=== Begin Enclosure ===

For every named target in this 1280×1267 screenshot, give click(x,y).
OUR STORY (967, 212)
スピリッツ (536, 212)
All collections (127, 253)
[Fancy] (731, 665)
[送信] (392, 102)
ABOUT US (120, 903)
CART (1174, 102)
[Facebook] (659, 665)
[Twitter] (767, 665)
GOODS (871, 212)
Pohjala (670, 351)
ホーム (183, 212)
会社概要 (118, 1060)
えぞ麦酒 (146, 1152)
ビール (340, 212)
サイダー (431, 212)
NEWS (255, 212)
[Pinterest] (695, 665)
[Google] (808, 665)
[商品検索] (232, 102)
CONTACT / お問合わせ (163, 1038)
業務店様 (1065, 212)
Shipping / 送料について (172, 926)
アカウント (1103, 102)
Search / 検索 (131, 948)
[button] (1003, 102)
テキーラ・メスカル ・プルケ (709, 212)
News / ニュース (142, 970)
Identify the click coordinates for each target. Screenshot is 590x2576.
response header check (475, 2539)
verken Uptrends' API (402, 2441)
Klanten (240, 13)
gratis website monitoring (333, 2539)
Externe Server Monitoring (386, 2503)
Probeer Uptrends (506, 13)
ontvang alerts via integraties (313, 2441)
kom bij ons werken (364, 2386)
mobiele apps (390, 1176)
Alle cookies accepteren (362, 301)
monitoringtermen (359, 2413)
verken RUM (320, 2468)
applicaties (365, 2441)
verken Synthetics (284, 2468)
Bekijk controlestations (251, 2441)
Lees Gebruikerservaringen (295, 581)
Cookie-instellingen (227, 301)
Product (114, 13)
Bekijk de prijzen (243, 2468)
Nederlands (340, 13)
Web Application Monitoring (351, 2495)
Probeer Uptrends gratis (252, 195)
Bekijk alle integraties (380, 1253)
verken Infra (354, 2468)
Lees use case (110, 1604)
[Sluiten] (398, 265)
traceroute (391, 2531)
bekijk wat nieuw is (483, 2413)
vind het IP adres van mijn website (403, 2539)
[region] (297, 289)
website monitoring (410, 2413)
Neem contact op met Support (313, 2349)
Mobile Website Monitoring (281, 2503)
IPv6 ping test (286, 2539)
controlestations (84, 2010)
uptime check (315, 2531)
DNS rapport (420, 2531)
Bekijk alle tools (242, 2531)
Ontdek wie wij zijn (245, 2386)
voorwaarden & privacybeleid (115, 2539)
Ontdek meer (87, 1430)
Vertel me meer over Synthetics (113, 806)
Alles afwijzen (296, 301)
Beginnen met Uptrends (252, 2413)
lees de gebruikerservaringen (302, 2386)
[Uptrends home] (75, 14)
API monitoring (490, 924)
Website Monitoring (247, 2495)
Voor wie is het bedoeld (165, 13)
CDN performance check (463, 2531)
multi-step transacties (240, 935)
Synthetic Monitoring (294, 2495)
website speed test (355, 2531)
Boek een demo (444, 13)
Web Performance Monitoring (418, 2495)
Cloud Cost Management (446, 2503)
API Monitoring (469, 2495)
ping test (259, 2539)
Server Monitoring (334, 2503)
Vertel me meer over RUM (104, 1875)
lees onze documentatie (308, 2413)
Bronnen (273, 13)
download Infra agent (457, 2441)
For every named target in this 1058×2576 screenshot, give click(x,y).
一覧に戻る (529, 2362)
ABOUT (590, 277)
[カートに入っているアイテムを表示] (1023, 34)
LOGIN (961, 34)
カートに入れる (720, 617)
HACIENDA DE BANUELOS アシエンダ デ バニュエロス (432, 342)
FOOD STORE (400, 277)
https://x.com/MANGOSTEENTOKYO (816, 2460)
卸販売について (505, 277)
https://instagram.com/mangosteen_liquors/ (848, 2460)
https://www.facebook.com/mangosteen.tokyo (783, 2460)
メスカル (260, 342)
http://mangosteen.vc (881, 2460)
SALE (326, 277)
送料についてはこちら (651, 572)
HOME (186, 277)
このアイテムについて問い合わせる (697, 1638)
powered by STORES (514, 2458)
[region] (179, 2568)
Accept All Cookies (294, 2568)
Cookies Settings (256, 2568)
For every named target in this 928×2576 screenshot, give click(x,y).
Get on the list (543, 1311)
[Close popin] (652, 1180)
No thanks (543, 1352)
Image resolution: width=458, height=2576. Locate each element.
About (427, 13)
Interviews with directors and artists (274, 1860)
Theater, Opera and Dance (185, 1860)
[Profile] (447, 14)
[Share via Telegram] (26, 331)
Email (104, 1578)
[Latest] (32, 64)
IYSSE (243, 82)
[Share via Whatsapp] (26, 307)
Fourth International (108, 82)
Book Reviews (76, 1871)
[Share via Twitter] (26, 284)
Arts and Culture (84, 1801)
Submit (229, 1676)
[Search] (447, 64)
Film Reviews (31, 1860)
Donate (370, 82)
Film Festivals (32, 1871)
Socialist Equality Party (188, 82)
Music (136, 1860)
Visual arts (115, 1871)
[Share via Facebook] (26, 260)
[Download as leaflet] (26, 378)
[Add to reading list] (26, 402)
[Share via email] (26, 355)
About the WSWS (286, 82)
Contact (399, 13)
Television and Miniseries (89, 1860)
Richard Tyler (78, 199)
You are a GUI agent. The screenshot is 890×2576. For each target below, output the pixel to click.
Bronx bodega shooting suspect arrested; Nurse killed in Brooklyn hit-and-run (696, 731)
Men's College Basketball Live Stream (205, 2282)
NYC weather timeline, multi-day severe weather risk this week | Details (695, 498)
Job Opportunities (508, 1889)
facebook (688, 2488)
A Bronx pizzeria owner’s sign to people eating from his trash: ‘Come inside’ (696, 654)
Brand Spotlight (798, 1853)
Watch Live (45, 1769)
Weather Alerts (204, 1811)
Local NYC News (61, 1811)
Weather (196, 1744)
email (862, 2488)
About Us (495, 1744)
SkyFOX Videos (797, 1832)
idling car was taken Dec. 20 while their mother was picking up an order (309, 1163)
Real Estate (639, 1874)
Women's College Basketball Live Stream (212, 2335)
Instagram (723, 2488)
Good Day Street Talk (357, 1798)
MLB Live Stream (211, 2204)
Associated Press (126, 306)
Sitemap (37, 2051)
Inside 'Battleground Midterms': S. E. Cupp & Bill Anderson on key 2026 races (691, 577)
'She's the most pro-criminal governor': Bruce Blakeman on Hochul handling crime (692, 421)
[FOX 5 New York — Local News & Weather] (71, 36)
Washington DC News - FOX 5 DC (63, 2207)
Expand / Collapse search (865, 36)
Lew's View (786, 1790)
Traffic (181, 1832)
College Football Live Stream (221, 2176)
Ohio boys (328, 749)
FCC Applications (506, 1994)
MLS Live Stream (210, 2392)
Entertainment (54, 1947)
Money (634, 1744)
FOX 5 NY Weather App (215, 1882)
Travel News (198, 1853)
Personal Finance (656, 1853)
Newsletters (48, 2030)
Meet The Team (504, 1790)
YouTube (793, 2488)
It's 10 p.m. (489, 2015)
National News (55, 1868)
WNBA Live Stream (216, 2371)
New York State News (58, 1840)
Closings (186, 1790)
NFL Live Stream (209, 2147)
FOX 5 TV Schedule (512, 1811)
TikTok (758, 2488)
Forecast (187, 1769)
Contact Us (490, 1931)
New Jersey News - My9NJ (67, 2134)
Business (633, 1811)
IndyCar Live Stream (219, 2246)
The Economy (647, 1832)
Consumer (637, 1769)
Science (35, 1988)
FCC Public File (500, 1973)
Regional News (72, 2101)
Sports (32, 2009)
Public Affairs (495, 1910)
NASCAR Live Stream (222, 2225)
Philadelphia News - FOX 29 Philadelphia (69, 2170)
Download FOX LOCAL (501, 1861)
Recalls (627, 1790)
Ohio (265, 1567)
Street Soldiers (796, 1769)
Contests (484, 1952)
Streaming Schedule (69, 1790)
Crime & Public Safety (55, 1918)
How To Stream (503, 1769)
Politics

=== End Enclosure ===

Using the entries above, work out how many lines include the word "Server", and give only that count.

2